OFRA
(O̱fra).
1. [(Herte)jong]. Een nakomeling van Juda via Meonothai. — 1Kr 4:1, 14.
[2, 3: misschien: Stofplaats]
2. Een stad in Benjamin (Joz 18:21, 23). Waar deze plaats gezocht moet worden, kan uit het verslag over Israëls confrontaties met de Filistijnen tijdens de regering van Saul worden afgeleid. Het stroopcommando van de Filistijnen trok er telkens vanuit hun legerplaats te Michmas in drie verschillende richtingen op uit. Eén groep sloeg de weg naar Ofra in. Een andere groep trok westwaarts op de weg naar Beth-Horon, terwijl weer een andere groep oostwaarts trok op „de weg . . . naar de grens die uitziet over het dal van Zeboïm”. Aangezien in elk geval een deel van het Israëlitische leger in Geba ten Z van Michmas gelegerd was, ging de groep Filistijnen die de weg naar Ofra insloeg, blijkbaar noordwaarts.
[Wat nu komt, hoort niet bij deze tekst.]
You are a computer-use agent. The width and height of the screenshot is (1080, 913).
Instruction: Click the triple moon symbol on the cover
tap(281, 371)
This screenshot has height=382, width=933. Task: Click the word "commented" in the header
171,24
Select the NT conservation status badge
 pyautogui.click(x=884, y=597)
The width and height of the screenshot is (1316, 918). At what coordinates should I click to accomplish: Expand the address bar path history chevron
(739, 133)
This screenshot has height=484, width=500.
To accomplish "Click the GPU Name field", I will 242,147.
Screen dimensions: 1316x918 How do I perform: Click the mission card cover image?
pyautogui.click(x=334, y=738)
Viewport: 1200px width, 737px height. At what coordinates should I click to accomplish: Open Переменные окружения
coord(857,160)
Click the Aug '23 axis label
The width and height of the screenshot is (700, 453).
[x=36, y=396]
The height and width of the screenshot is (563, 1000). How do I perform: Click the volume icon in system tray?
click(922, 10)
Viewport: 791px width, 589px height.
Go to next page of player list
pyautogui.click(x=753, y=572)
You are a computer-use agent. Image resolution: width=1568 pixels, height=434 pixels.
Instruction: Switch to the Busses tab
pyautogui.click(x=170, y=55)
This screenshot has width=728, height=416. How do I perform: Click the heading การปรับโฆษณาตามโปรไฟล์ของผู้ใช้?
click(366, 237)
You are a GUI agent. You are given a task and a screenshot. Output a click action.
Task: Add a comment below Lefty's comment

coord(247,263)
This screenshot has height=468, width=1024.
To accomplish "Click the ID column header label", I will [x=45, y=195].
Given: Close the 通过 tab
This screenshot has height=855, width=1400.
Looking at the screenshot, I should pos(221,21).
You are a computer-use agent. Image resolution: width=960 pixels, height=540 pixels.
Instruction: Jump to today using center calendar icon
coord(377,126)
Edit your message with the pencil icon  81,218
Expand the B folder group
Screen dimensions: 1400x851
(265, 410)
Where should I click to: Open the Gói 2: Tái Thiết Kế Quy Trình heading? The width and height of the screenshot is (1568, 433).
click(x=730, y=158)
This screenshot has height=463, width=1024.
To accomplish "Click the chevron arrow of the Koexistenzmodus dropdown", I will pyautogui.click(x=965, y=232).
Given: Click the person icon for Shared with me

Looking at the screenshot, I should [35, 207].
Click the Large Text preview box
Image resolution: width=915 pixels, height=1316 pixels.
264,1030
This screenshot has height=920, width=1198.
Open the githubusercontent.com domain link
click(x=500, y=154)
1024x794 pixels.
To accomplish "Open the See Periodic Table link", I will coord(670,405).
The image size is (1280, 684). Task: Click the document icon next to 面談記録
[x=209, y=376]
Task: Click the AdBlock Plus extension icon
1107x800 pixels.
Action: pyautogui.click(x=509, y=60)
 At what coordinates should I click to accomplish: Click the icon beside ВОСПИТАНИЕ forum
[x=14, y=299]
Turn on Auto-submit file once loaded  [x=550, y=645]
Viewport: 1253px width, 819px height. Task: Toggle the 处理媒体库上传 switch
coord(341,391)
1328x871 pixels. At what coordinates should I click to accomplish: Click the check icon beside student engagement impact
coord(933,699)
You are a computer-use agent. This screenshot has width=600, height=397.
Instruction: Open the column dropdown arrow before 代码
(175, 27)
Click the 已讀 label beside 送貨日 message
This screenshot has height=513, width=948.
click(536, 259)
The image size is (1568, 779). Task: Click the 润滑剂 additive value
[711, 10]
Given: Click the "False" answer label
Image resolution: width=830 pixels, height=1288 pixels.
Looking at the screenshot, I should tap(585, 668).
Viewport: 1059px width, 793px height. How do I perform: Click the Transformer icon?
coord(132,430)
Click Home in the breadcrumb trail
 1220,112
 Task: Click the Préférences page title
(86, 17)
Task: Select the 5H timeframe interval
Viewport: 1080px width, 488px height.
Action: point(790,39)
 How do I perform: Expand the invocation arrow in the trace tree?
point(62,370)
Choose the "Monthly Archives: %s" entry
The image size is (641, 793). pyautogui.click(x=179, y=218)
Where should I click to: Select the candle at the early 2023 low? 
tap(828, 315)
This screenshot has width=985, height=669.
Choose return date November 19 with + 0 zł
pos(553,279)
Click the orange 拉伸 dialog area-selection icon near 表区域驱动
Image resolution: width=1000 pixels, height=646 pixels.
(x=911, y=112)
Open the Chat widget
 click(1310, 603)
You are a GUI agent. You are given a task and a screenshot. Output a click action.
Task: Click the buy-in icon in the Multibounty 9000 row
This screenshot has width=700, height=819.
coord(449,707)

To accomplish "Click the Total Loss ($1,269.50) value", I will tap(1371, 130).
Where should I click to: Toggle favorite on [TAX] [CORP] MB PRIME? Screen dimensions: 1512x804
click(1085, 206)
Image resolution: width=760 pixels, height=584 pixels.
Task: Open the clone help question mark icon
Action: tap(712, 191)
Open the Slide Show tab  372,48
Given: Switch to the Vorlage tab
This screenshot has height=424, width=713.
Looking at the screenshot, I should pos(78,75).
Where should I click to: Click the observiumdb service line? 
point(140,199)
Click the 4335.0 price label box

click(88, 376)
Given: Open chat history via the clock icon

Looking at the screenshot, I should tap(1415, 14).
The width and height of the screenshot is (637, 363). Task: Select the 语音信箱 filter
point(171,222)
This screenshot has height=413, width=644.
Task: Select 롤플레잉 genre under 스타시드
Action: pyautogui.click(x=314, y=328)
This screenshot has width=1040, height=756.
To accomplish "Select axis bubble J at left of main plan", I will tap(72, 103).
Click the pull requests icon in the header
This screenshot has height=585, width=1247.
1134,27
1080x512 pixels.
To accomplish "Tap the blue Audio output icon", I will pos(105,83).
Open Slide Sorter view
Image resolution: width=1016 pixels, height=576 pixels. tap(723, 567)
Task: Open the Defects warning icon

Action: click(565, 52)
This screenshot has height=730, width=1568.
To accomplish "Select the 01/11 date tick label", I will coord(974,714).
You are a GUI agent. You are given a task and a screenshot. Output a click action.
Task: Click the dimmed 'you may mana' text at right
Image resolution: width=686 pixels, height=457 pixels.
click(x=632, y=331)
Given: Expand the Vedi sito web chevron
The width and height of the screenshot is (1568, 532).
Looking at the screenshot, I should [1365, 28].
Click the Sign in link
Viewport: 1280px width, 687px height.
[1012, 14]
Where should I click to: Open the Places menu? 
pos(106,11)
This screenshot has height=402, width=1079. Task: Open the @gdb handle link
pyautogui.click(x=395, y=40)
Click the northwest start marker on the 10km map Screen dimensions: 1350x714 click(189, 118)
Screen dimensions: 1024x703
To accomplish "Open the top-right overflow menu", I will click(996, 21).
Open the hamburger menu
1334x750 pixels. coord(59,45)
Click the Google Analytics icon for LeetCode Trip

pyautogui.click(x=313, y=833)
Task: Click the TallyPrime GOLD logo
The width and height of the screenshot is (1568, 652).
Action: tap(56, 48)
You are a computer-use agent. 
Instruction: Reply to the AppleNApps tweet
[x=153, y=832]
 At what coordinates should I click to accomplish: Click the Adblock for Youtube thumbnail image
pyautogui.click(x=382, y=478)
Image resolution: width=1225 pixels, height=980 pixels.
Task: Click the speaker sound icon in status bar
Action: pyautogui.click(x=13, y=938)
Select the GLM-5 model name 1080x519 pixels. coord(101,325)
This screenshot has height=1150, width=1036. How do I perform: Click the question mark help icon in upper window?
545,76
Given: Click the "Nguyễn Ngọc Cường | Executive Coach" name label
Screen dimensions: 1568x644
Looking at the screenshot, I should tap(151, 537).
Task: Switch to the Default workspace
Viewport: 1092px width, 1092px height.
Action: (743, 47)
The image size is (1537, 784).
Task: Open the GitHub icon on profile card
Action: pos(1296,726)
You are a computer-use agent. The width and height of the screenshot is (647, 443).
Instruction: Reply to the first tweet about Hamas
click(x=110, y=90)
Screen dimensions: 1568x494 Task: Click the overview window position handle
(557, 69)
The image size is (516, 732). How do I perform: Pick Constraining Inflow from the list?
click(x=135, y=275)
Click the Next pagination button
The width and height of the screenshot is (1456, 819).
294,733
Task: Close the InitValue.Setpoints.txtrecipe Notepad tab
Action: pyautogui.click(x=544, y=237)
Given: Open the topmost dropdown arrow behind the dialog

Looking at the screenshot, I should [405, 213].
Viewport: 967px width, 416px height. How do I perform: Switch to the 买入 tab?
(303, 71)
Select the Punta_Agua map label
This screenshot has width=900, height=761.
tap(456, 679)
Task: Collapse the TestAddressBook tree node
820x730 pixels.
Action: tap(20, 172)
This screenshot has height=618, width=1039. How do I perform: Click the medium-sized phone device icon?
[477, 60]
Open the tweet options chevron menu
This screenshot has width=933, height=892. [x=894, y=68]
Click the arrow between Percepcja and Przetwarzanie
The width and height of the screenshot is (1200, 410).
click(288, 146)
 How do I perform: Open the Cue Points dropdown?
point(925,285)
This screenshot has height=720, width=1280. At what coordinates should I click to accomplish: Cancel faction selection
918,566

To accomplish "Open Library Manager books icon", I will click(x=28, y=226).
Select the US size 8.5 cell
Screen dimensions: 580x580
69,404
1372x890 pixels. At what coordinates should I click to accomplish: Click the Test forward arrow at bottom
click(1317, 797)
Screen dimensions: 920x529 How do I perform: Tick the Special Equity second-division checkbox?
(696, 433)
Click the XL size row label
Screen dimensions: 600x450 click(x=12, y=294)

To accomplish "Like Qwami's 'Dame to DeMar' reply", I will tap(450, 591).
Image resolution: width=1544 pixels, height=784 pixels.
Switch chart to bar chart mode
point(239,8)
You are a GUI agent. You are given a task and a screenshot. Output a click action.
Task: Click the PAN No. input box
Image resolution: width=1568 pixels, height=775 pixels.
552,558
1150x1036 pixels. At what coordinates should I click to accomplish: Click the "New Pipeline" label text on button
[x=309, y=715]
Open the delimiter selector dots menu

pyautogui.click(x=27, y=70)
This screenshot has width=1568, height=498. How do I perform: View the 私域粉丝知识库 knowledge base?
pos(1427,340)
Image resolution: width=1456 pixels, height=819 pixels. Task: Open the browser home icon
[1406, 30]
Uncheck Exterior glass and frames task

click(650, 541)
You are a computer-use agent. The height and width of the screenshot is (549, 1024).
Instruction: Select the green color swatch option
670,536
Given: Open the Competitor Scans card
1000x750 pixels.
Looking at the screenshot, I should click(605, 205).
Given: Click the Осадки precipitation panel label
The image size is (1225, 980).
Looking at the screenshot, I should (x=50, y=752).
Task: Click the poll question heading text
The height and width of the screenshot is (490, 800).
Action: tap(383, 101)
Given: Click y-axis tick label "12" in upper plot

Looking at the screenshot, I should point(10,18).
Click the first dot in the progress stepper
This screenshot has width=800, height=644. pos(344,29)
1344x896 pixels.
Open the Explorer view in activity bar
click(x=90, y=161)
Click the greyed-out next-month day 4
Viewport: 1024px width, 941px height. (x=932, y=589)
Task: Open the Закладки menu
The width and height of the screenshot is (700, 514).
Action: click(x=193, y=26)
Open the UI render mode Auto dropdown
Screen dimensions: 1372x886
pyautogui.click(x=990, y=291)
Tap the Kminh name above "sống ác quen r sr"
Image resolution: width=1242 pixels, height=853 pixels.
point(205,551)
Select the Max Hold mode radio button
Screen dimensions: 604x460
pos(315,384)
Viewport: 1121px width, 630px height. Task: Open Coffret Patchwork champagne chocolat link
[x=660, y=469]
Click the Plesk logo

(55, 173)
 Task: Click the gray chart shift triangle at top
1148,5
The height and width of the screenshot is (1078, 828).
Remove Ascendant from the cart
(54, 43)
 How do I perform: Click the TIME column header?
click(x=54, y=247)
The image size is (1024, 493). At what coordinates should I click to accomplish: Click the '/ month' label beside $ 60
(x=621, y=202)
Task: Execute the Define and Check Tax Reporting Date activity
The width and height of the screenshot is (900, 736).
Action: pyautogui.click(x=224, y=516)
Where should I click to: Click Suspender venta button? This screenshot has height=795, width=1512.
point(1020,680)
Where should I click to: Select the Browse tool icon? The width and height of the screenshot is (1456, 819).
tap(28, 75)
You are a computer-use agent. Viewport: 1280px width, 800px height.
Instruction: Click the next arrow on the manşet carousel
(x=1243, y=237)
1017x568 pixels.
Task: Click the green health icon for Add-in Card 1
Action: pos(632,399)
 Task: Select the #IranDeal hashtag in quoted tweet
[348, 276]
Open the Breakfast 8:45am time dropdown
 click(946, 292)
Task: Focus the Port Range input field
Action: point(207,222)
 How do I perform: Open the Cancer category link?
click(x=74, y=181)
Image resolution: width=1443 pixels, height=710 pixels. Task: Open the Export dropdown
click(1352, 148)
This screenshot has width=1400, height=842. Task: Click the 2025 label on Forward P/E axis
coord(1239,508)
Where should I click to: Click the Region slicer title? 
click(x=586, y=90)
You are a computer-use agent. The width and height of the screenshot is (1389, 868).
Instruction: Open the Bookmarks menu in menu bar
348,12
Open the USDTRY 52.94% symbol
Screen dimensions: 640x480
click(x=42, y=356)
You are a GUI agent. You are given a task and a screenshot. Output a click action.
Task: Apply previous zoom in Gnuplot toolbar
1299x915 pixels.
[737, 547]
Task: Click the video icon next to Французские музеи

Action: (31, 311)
Bijgevolg moet Ofra ten N van Michmas hebben gelegen. — 1Sa 13:16-18.
Geleerden vereenzelvigen Ofra vaak met de stad die Efraïm (2Sa 13:23; Jo 11:54) en Efraïn (2Kr 13:19) werd genoemd en waarvan men aanneemt dat ze het huidige et-Taiyiba is (ca. 6 km ten ONO van Bethel).
3. De plaats waar Gideon woonde en waar Jehovah’s engel hem gebood Israël uit de handpalm van Midian te redden (Re 6:11-32). Na zijn overwinning op de vijandelijke strijdkrachten maakte Gideon van de door het volk bijgedragen buit een efod en stelde die in Ofra tentoon. Daarna ging men deze efod als een afgod vereren (Re 8:24-27). Later, nadat Gideon in Ofra gestorven en begraven was, „doodde [zijn eerzuchtige zoon Abimelech] zijn broers, . . . zeventig man, op één steen, maar Jotham, de jongste zoon . . ., bleef over” (Re 8:32; 9:5). Buiten Abimelech had Gideon zeventig zonen (Re 8:30, 31). Aangezien Jotham aan de afslachting ontkwam, doodde Abimelech dus kennelijk slechts 69 zonen in Ofra. Wat Jotham later over dit voorval zei, schijnt er enkel op te duiden dat Abimelech van plan was alle zeventig zonen te doden (Re 9:18). Een joodse commentator merkt echter terecht op: „Het is niettemin juist om over afgerond ’zeventig’ neergevelden te spreken.” — Soncino Books of the Bible, onder redactie van A. Cohen, Londen, 1950 (Jozua en Rechters, blz. 234).
Dit Ofra lag blijkbaar ten W van de Jordaan en wordt voorlopig geïdentificeerd met el-ʽAffuleh (ʽAfula), ongeveer 45 km ten N van Sichem.